Did Ukraine take out Russia's Black Sea flagship? Update: "Gross incompetence," or something else?

Did Ukraine take out Russia's Black Sea flagship?
(AP Photo / Ivan Sekretarev)

Russia claims its sailors abandoned the cruiser Moskva as a result of a “munitions explosion.” Ukraine claims it sunk Vladimir Putin’s Black Sea flagship using Neptun cruise missiles. Russia has countered that the ship hasn’t sunk … yet:


Ukraine said its forces struck and seriously damaged the flagship of Russia’s Black Sea fleet, dealing a potentially major setback to Moscow’s troops as they try to regroup for a renewed offensive in eastern Ukraine after retreating from much of the north, including the capital.

Russia said Thursday the entire crew of the Moskva, a warship that would typically have 500 sailors on board, was forced to evacuate after a fire overnight and also reported it was badly damaged. But it did not acknowledge any attack, which, in addition to any practical impact, would also deal a major blow to Russian prestige seven weeks into a war that is already widely seen as a historic blunder. …

Satellite photos from Planet Labs PBC show the Moskva steaming out of the port of Sevastopol on the Crimean Peninsula on Sunday.

Maksym Marchenko, the governor of the Odesa region, across the Black Sea to the northwest of Sevastopol, said the Ukrainians struck the ship with two Neptune missiles and caused “serious damage.” Russia’s Defense Ministry said ammunition on board detonated as a result of a fire and that it was investigating the cause of the blaze.

Who’s telling the truth? One side has video, although this clip sent out on Twitter by an adviser to Volodymyr Zelensky doesn’t offer much more than flashes in the dark:


Twitter translates this from Russian, but it appears that it’s in Ukrainian. Here’s the Google translation, in which the claim to have sunk Moskva originates:

You will laugh, but но Chernobaevka-15.

Warehouses with ammunition of the 22nd Army Corps (Crimea) were destroyed.

Plus – the flagship of the Black Sea Fleet of the Russian Federation, the cruiser “Moscow” made a negative ascent in the area of the island, where he was sent to the south.

Where is “Moscow”? “She drowned.”

Perhaps not so far, but if the crew abandoned ship, the Moskva — named after Russia’s capital — is clearly in dire straits. That’s another blow to the prestige of the Russian navy, which lost its transport/troop ship Orsk three weeks ago in Berdyansk, as well as taking damage to at least one other ship. These ships are crucial to the logistics of a ground campaign relying on siege strategies, which require enough resupply to keep from breaking down and leaving troops and materiel vulnerable.
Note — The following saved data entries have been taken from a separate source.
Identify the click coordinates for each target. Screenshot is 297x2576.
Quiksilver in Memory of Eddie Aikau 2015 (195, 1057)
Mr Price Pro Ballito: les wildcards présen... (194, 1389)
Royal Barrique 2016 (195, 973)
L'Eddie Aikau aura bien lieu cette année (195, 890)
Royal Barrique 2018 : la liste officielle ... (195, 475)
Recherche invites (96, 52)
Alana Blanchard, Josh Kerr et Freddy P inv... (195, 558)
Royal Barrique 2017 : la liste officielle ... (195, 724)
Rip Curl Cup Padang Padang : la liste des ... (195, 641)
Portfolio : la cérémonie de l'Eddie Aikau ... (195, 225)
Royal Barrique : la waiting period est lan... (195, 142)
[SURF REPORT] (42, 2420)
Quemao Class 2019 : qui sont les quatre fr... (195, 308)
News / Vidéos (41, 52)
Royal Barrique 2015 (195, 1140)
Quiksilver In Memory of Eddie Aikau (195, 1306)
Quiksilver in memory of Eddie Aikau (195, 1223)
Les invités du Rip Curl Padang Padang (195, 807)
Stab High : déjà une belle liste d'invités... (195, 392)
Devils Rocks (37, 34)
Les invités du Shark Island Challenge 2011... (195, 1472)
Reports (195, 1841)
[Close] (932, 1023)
That’s one reason why Mariupol is such a strategic target for Russia in this war — to allow for better land communication between Donbas and Crimea, which would give Russians the strength they need to press toward Odesa and the interior of Ukraine.

Speaking of Mariupol, are the Russians trying some propaganda overreach of their own?
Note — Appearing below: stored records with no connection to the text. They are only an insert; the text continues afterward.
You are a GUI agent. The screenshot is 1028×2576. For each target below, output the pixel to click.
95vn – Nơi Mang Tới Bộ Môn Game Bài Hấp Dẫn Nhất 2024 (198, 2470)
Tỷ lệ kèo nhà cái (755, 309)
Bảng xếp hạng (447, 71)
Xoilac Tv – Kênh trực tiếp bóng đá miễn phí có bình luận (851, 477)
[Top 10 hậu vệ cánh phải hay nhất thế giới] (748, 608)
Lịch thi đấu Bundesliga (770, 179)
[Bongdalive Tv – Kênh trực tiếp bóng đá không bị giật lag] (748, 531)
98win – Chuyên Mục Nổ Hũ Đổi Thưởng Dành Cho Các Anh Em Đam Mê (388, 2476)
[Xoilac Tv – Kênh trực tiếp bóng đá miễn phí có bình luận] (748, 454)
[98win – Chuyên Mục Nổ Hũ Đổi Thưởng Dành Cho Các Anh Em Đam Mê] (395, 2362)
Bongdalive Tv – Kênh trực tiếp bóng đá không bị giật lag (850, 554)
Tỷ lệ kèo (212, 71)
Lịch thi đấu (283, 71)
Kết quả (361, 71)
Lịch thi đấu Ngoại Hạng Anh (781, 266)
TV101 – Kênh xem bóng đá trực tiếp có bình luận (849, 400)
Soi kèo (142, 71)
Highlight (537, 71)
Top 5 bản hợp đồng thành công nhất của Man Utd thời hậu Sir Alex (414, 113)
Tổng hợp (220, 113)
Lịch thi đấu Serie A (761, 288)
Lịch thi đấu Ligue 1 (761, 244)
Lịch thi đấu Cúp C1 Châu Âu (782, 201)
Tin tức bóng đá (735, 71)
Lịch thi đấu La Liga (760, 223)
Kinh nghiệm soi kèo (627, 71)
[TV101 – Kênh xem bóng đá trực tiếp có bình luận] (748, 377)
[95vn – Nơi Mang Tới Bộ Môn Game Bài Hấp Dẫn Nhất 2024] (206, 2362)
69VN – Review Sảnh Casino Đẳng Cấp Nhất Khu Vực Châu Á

Russia’s defence ministry said on Wednesday that 1,026 soldiers of Ukraine’s 36th Marine Brigade, including 162 officers, had surrendered in the besieged Ukrainian port city of Mariupol.

Mariupol, which has been encircled by Russian troops for weeks, has seen the fiercest fighting and the most comprehensive destruction since Russia invaded on Feb. 24.
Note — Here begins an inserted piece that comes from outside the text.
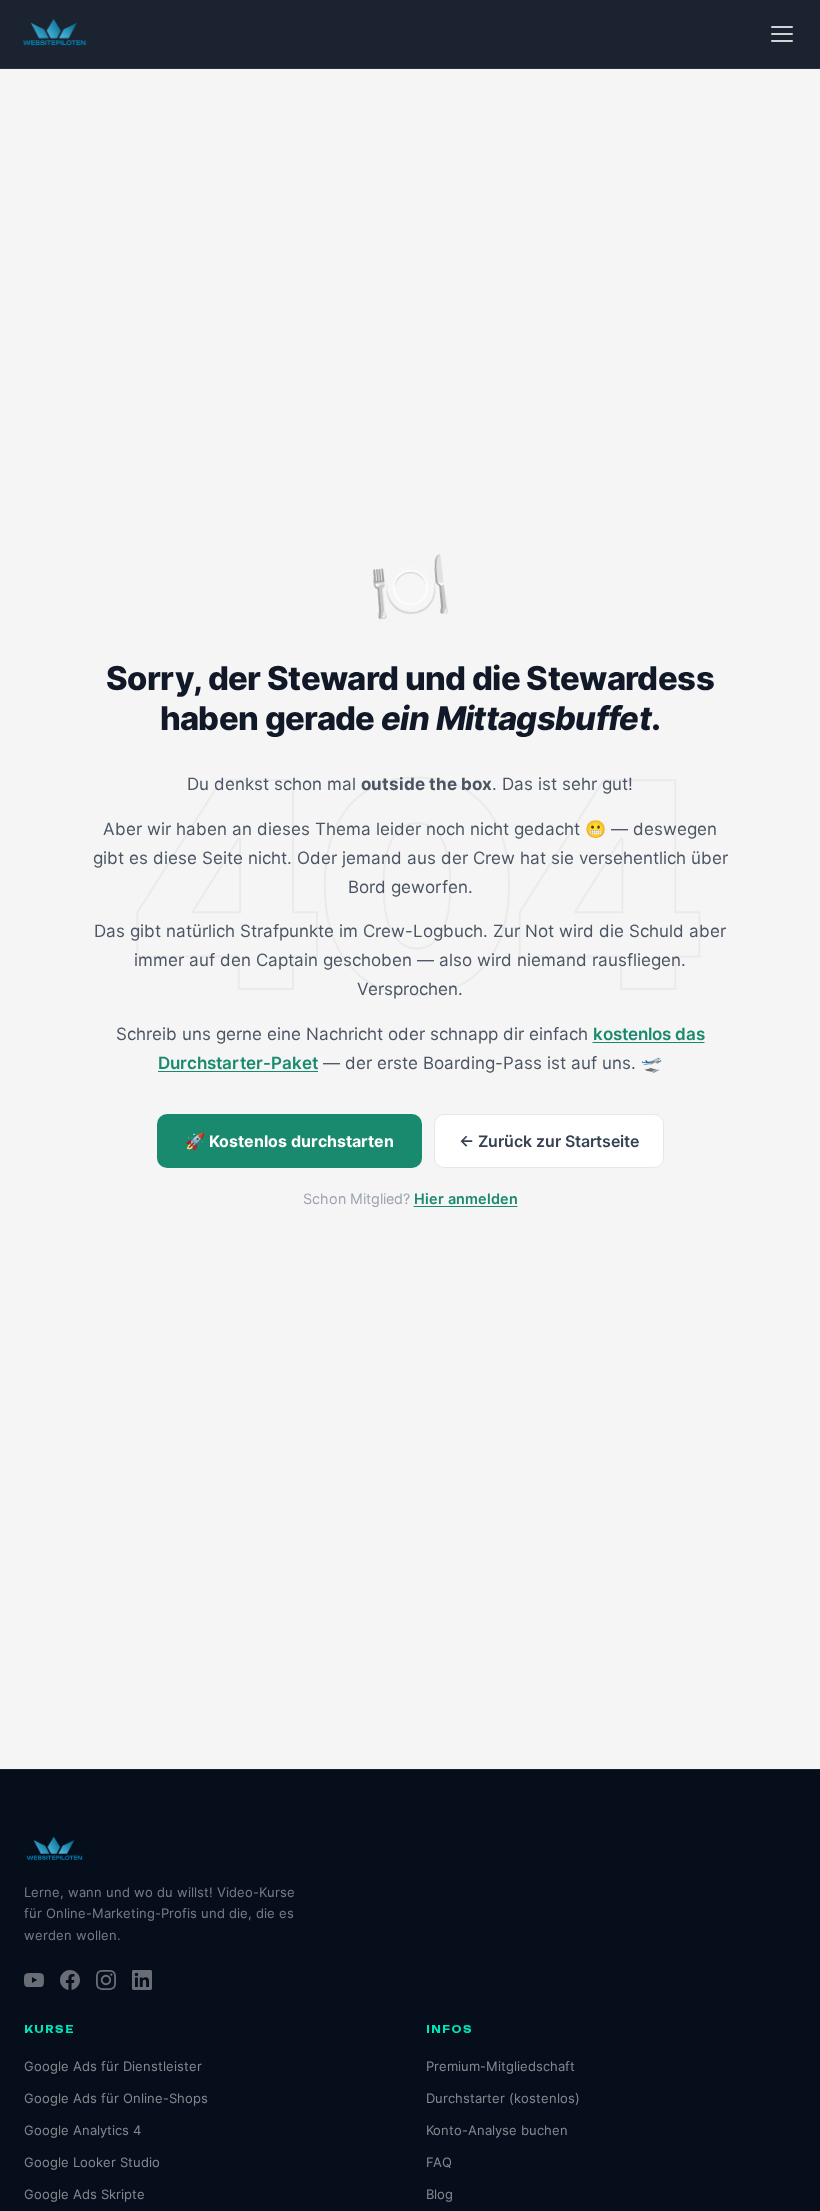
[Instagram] (106, 1980)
Russian television on Wednesday broadcast clips of what it said was the surrender. In the footage, unarmed men in military fatigues were visible walking with their hands up along a grass- and tree-lined path towards masked soldiers cradling assault rifles.

In one clip, four marines walked away from a damaged industrial building carrying a wounded person on a stretcher. One of the four carried a makeshift white flag as well. Wounded men were loaded onto a yellow bus.


This time it’s Ukraine’s turn to issue denials. Kyiv insisted that no one has surrendered in Mariupol yet, but acknowledged that the situation keeps growing more desperate. Russian forces have entered the city and split the defense, which even before then was running out of materiel and men. Like the Moskva, it may be only a matter of semantics in Mariupol now, unless Kyiv can find a way to break through the siege and relieve its defenders. But even if Mariupol falls, Russia might still have resupply and logistics issues of its own with the Moskva out of commission and the Ukrainian navy performing far better than Russia anticipated in the Black Sea. Russian hubris took more than one form, it seems.

Update: Former admiral James Stavridis says both Russia and Ukraine could be telling the truth about the Moskva:

I’d had the same thought about the Russian explanation. How does a munitions fire break out and get so bad that it requires sailors to abandon the ship? Gross incompetence would be the simplest explanation, especially given what we’ve seen from Russian infantry and army leadership so far. But sabotage might be another explanation in support of the Russian version of this story, which might be even worse than admitting to a Ukrainian naval victory.